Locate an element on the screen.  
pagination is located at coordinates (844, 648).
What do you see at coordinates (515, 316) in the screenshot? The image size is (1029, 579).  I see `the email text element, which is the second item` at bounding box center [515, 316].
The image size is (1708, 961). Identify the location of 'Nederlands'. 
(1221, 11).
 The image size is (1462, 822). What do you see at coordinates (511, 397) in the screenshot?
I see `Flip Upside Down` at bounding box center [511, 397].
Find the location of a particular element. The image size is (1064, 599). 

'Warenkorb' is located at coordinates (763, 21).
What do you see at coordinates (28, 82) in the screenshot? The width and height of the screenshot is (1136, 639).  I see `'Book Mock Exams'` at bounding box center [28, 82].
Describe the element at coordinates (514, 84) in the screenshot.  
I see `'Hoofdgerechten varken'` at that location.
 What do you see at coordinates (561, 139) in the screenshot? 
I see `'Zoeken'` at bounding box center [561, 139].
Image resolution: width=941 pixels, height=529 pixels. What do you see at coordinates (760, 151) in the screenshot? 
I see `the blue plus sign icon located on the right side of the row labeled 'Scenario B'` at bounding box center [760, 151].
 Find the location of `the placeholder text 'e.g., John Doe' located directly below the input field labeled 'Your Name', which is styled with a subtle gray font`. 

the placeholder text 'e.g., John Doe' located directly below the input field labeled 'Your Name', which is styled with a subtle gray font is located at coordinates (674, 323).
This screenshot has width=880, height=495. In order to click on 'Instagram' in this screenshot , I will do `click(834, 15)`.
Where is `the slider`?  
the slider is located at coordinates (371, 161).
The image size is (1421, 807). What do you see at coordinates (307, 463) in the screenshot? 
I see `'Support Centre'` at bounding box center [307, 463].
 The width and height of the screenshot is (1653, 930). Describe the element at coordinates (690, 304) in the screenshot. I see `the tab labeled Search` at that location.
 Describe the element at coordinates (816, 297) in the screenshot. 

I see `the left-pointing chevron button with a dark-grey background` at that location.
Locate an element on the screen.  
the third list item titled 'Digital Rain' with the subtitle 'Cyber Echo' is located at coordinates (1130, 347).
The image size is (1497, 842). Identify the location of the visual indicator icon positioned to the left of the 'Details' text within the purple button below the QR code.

========================================

Exercise goal -
Please reproduce every line of the entries above as a numbered list, omitting the blank lines.

Correct output -
1. Locate an element on the screen.  
2. pagination is located at coordinates (844, 648).
3. What do you see at coordinates (515, 316) in the screenshot? The image size is (1029, 579).  I see `the email text element, which is the second item` at bounding box center [515, 316].
4. The image size is (1708, 961). Identify the location of 'Nederlands'. 
5. (1221, 11).
6.  The image size is (1462, 822). What do you see at coordinates (511, 397) in the screenshot?
7. I see `Flip Upside Down` at bounding box center [511, 397].
8. Find the location of a particular element. The image size is (1064, 599). 
9. 'Warenkorb' is located at coordinates (763, 21).
10. What do you see at coordinates (28, 82) in the screenshot? The width and height of the screenshot is (1136, 639).  I see `'Book Mock Exams'` at bounding box center [28, 82].
11. Describe the element at coordinates (514, 84) in the screenshot.  
12. I see `'Hoofdgerechten varken'` at that location.
13.  What do you see at coordinates (561, 139) in the screenshot? 
14. I see `'Zoeken'` at bounding box center [561, 139].
15. Image resolution: width=941 pixels, height=529 pixels. What do you see at coordinates (760, 151) in the screenshot? 
16. I see `the blue plus sign icon located on the right side of the row labeled 'Scenario B'` at bounding box center [760, 151].
17.  Find the location of `the placeholder text 'e.g., John Doe' located directly below the input field labeled 'Your Name', which is styled with a subtle gray font`. 
18. the placeholder text 'e.g., John Doe' located directly below the input field labeled 'Your Name', which is styled with a subtle gray font is located at coordinates (674, 323).
19. This screenshot has width=880, height=495. In order to click on 'Instagram' in this screenshot , I will do `click(834, 15)`.
20. Where is `the slider`?  
21. the slider is located at coordinates (371, 161).
22. The image size is (1421, 807). What do you see at coordinates (307, 463) in the screenshot? 
23. I see `'Support Centre'` at bounding box center [307, 463].
24.  The width and height of the screenshot is (1653, 930). Describe the element at coordinates (690, 304) in the screenshot. I see `the tab labeled Search` at that location.
25.  Describe the element at coordinates (816, 297) in the screenshot. 
26. I see `the left-pointing chevron button with a dark-grey background` at that location.
27. Locate an element on the screen.  
28. the third list item titled 'Digital Rain' with the subtitle 'Cyber Echo' is located at coordinates (1130, 347).
29. The image size is (1497, 842). Identify the location of the visual indicator icon positioned to the left of the 'Details' text within the purple button below the QR code.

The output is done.